Записано Костомаровым и другое свидетельство… Он (Борис) обращался к ворожеям и предсказателям и выслушивал от них двусмысленные прорицания. Рассказывают, что была в Москве какая-то затворница Алёна Юродивая; её келья была в земле. Славилась она даром прорицания, и все говорили: «Что Алёна предскажет, то и сбудется». К ней поехал царь; в первый раз она не впустила его к себе. Борис поехал к ней в другой раз. Тогда Алёна велела принести пред свою подземельную келью четвероугольный кусок дерева и пропеть над ним духовенству погребальную песнь: «Вот что ждёт царя Бориса», — сказала она. Зловещее предсказание поразило ещё более Бориса.
Это было перед самою смертью царя. Может быть, то и ускорило его мысль о самоубийстве.

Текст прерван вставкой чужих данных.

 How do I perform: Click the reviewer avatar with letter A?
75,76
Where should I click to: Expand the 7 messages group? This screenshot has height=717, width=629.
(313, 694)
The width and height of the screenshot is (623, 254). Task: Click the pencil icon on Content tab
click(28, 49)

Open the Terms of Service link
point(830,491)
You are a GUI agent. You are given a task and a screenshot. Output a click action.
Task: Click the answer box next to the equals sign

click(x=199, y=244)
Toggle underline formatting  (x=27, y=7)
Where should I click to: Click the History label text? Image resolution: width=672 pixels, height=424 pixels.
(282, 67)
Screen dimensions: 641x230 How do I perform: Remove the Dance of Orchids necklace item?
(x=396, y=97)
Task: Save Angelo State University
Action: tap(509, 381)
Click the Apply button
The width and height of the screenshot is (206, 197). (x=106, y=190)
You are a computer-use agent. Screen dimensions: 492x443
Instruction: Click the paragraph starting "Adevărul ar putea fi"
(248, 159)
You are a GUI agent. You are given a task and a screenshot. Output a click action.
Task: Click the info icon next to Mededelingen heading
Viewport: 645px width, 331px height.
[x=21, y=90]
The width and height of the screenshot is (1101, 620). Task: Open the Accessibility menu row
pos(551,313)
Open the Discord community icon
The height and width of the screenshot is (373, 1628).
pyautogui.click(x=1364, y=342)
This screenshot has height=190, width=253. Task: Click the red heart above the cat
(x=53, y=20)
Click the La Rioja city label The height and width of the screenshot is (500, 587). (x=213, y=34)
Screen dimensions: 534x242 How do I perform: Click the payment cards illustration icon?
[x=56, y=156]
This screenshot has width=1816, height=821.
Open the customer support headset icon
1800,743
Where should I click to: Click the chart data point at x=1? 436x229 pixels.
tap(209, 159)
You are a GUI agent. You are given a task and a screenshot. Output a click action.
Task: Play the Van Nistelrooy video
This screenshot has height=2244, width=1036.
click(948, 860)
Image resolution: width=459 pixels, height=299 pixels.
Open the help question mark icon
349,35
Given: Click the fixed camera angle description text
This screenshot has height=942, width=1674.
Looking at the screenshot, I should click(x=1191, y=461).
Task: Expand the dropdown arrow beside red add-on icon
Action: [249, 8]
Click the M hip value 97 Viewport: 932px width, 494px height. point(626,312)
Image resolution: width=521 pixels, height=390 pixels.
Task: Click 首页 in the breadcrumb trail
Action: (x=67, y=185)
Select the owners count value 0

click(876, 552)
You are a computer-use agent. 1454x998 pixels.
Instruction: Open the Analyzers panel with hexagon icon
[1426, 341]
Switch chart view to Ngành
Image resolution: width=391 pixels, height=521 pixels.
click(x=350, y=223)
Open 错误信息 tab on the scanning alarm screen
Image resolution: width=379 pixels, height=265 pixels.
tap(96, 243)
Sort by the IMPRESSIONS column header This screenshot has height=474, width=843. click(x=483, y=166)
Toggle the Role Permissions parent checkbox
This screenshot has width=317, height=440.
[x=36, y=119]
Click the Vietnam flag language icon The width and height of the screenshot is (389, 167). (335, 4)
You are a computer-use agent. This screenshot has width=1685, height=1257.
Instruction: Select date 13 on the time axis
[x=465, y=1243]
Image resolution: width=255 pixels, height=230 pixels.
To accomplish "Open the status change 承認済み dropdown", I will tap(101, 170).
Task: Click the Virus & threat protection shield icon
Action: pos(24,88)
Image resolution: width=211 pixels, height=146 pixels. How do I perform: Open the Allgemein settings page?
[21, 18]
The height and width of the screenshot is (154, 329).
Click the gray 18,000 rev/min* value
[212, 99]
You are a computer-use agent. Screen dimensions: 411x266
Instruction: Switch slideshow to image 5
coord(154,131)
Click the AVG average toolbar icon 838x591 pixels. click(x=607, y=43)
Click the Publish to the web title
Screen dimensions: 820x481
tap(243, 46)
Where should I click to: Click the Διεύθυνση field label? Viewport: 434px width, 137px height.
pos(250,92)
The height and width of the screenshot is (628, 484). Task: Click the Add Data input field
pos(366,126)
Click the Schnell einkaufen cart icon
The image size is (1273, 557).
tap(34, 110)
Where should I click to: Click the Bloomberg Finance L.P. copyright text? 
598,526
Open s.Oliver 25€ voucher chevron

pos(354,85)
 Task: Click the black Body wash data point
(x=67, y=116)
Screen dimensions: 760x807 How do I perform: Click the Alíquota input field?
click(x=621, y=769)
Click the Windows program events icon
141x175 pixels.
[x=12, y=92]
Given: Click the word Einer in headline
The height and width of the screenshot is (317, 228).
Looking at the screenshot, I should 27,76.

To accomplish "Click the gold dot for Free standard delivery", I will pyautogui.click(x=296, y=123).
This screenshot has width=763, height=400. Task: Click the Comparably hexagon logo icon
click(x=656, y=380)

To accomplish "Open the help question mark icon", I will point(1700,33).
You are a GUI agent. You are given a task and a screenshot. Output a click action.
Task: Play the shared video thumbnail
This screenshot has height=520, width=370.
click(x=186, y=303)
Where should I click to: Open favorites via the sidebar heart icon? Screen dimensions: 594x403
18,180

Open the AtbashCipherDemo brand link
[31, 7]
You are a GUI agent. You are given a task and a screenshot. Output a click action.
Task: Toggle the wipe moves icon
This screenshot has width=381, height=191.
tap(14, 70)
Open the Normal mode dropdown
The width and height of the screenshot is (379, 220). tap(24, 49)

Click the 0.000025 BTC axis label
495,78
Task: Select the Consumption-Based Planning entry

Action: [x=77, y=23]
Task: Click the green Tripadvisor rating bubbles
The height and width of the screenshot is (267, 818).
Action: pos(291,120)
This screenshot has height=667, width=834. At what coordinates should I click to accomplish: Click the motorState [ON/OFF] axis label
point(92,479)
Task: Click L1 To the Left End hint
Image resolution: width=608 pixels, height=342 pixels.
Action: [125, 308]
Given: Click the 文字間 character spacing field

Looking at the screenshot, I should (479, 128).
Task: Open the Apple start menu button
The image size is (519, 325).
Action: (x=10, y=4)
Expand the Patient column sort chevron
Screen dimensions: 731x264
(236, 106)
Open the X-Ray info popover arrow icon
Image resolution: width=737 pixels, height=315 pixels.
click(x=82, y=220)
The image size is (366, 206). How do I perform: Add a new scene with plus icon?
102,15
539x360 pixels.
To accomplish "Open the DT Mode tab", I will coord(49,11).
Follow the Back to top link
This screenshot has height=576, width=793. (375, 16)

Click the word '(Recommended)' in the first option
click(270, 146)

Во всяком случае, именно с поры того гадания он стал полным затворником. Сидел, запершись, в одиночестве. И даже в церковь посылал молиться сына, а сам не ходил. Диалог двух стольников в царских палатах мог относиться именно к этому времени.
О том, как сильно могло влиять суеверие на русскую душу, говорят многие эпизоды годуновского времени.
…Родственник царя Семён Никитич Годунов за что-то затаил досаду на Бориса. И отомстил ему тем, что одной только фразой отнял у него преданнейшего слугу и друга — Басманова. Как бы ненароком обронил он такие слова: «Ох, мне сон был, что этот Дмитрий истинный царевич». Этого было достаточно, чтобы Басманов перекинулся на сторону самозванца.
…Самозваный Дмитрий победил. Народное ликование было, казалось, всеобщим. Но и тогда уже некоторые стали отравлять эту радость толкованиями разных видений. Кое-кто будто видел над Москвой в ясном небе некую мглу. Видения эти тревожили праздничные приготовления к торжественному въезду в столицу нового царя.
…Всякая мелочь воспринималась с необычайной остротой. Вот самозванец со свитой вступает на мост через Москву-реку. Тут пронесся вихрь, закружилась пыль. Кое с кого посбивало шапки. Православные осеняли себя крестами и перебрасывались в тревоге словами: "Уж не беда ли какая будет?"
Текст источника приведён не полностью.